По Грачеву, пленным предложили выбор из двух вариантов: уйти в Якутск с трехдневным запасом продовольствия или вступить в Сибирскую дружину. Все предпочли второе. Строд объясняет это тем, что иначе их грозились отпустить без теплой одежды, но едва ли угроза была бы приведена в исполнение. Красноармейцев просто запугивали, а они еще не понимали разницы между пепеляевцами и повстанцами, вполне способными так поступить.
В приказе Пепеляева, изданном перед началом наступления на Якутск, говорилось, что в освобожденных населенных пунктах должны «созываться народные съезды, которые будут устанавливать власть на местах». По этой директиве Грачев собрал жителей Амги и предложил избрать «самоуправление». В ответ на осторожный вопрос, кого можно выбирать, он разъяснил, что кого пожелают, «хотя бы выбранные лица были и коммунисты: раз его избрали жители, значит, заслужил доверие населения, а против воли населения дружина не борется».
Надо полагать, амгинских «пагынай» сильно озадачила подобная принципиальность. Она выглядела не то ловушкой для простаков, не то признаком слабости нового порядка, с которым в любом случае лучше пока дел не иметь.
Первые полчаса боя за Амгу там работала телефонная связь с Чурапчой, потом пепеляевцы ее оборвали, но кто-то из командиров или красноармейцев успел сообщить туда, что слобода пала. Из Чурапчи телефонировали в Якутск. Рано утром того же дня Байкалова поднял с постели прибежавший к нему на квартиру работник оперативного отдела: «Товарищ командующий, маленькая неприятность… Налет на Амгу. Наших пощипали».
Свои воспоминания Байкалов писал в 1948 году, после лагеря и незадолго до смерти. Возможно, ему казалось, что их скорее удастся издать, если они будут похожи на художественную прозу, и оживлял текст диалогами – вымышленными, часто чересчур литературными, но иногда удачно имитирующими устную речь.
Выслушав прибежавшего к нему штабиста, Байкалов «начал раздражаться»: «Кто пощипал, как пощипал? Нельзя ли без метафор?»
«Пепеляев сегодня до рассвета ворвался в Амгу…»
«И?» – «диким визгом вырвалось» у Байкалова.
«Занял деревню и…»
«И? Вы долго заставите меня через соломинку касторку сосать?»
«Это тоже метафора, товарищ командующий… Чурапча сейчас передает подробности, поедем, узнаем все».
О том, что сам Пепеляев остался в Усть-Миле, никто не знал, и Байкалов, выяснив, какие трофеи могли ему достаться в Амге, сказал своему начальнику штаба: «Значит, генерал сегодня шаньги лопает и ходит именинником?» Тот ответил: «Сегодня он, завтра – мы.
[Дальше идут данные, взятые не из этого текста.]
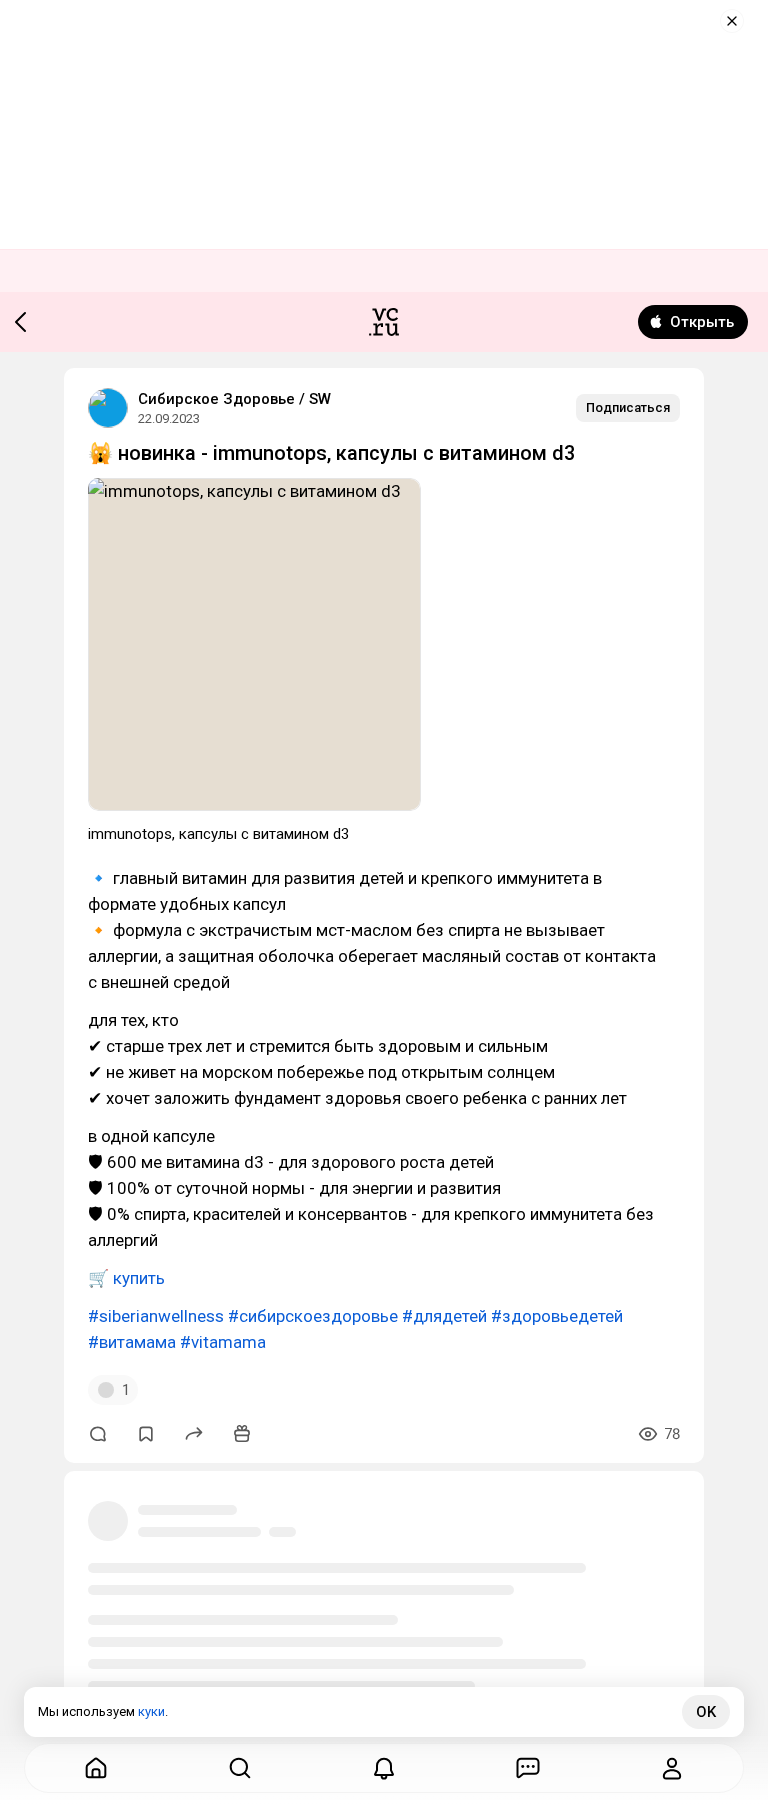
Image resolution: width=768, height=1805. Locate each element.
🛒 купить (126, 1278)
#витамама (132, 1342)
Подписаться (628, 407)
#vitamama (223, 1342)
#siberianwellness (156, 1316)
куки (151, 1711)
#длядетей (444, 1316)
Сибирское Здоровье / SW (234, 399)
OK (706, 1712)
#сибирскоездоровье (313, 1316)
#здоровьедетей (557, 1316)
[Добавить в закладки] (146, 1434)
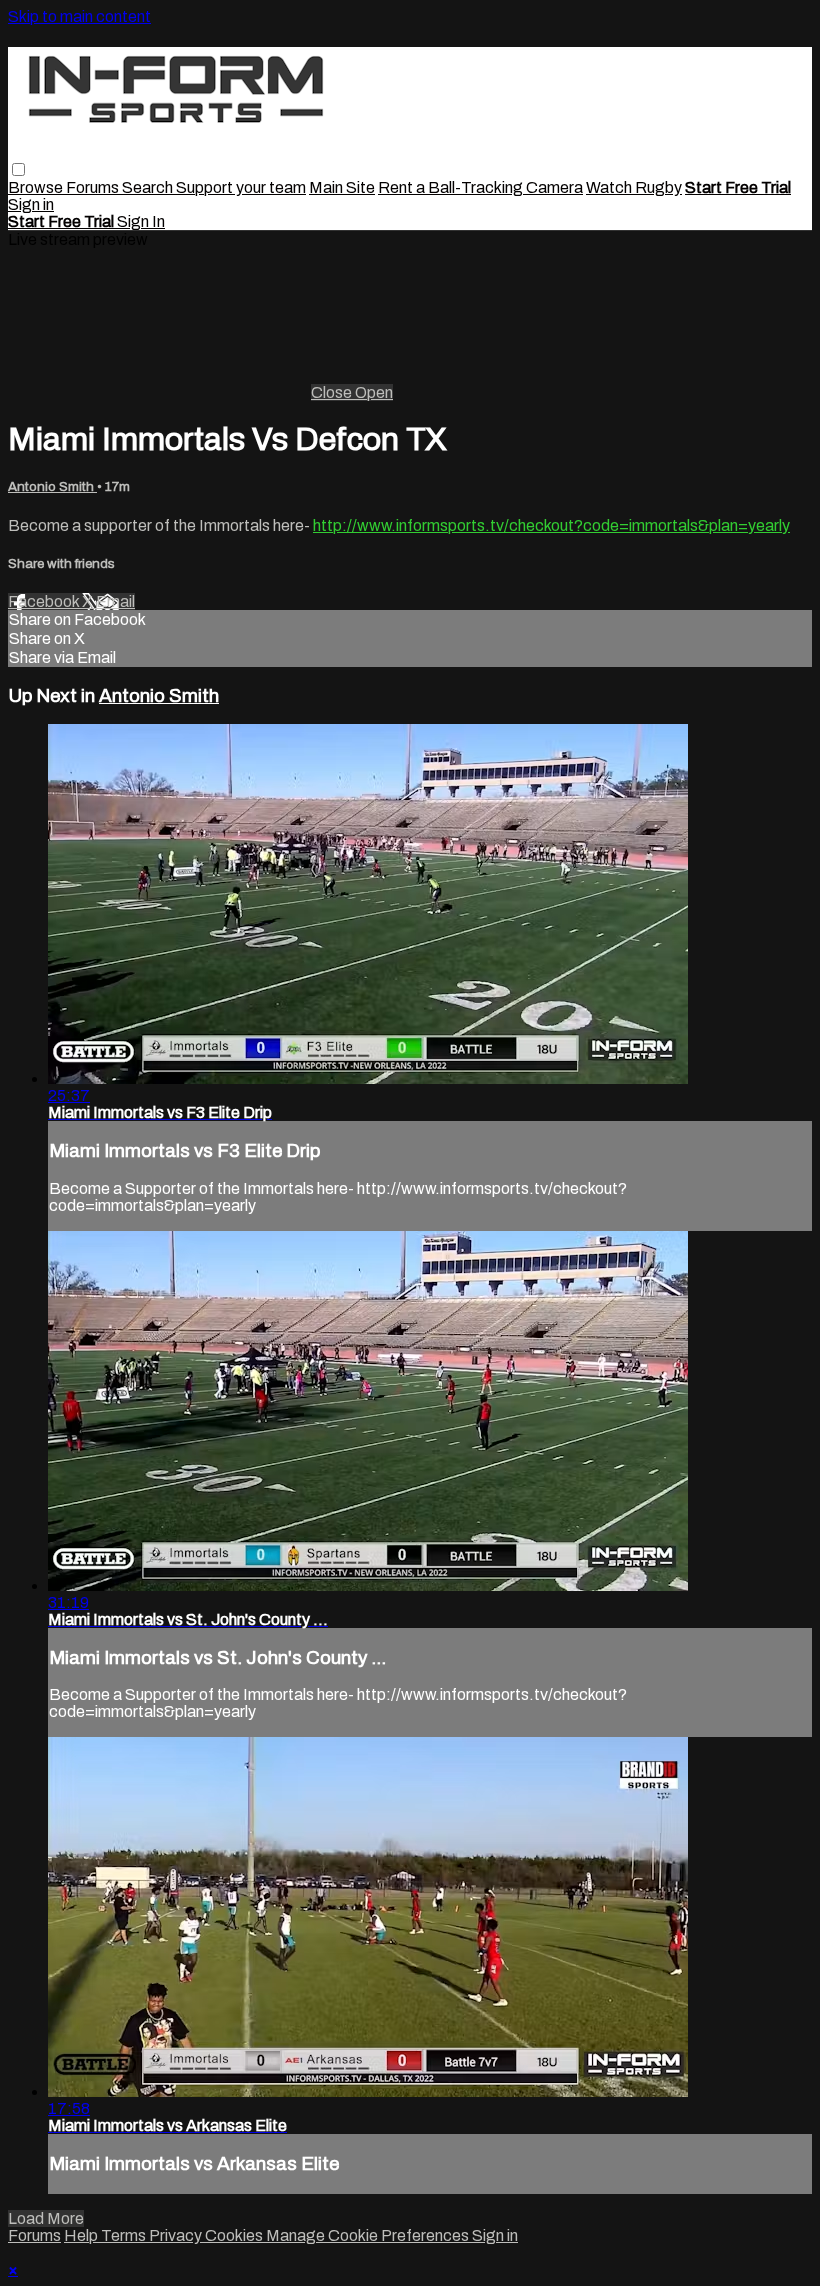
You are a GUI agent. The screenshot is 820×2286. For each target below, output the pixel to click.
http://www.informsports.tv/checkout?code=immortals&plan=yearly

Военная судьба изменчива».
Пепеляев еще ничего не знал и с нетерпением ждал известий от Рейнгардта. В ночь после взятия Амги он увидел сон: «Шли Нина и я с Лавриком куда-то далеко, пришли к речке, сели на берегу и о чем-то дружно так разговаривали. Было лето, хорошо кругом, радостно, тепло, ясно. Вот подходит к нам старичок какой-то и просит: дайте ребеночка подержать. А мы уже дальше идти хотели, и Нина передала его мне, чтобы я его нес. Я не отдавал старичку Лаврика, но он так ласково приставал, так восхищался ребеночком, так просил его подержать, что я отдал. Он закутал Лаврика и понес. Сначала дорога шла речкой, лугами, вошли в город, вот и наш дом – какой-то высокий, каменный. Лестницы высокие, крутые. Нина легко взбежала и скрылась наверху. Старичок же еле поднимается, трудно ему, а ступеньки все реже, приходится руками захватывать. Уронит он ребеночка, подумал я, и стал придерживать его сбоку одной рукой, но и идти трудно, душно. У меня мысль мелькнула: или ребенок задохнется, или выронит он его. Тут, не обращая внимания на старика, вырвал я Лаврика и стал прыгать вниз, в несколько прыжков достиг земли, развернул пеленки, и ужас овладел мною – Лаврик весь синий и не дышит. Вначале я хотел себя убить – вновь забраться по лестнице и броситься вниз головой, но Господь вразумил меня. Раскрыл я Лаврику рот, вложил туда палец и в то же время ручонками его стал шевелить, поднимать вверх и вниз. И вот Лаврик глубоко-глубоко вздохнул, потом открыл глазки и начал дышать, хотя очень слабо. Я продолжал делать искусственное дыхание, повернул его головенку, потом отдал кому-то из окружающих и сказал: несите Нине. А сам пошел куда-то, долго бродил и все думал о Лаврике – жив ли. И так решил: если жив, и я останусь жить, если же умер, убью себя. Вечером пришел домой, поднимаюсь наверх, отворяю дверь, навстречу идет Нина и говорит: слава Богу, Лаврик жив и весел».
Кажется, сон не то чтобы целиком выдуман, но записан не вполне простодушно. Слишком уж легко он поддается истолкованию: Лаврик – «родная Сибирь», старик – коммунисты, Пепеляев готовится покончить с собой, если она останется под их властью и погибнет, но в последний момент успевает освободить ее, почти бездыханную, а затем вернуть ей жизнь.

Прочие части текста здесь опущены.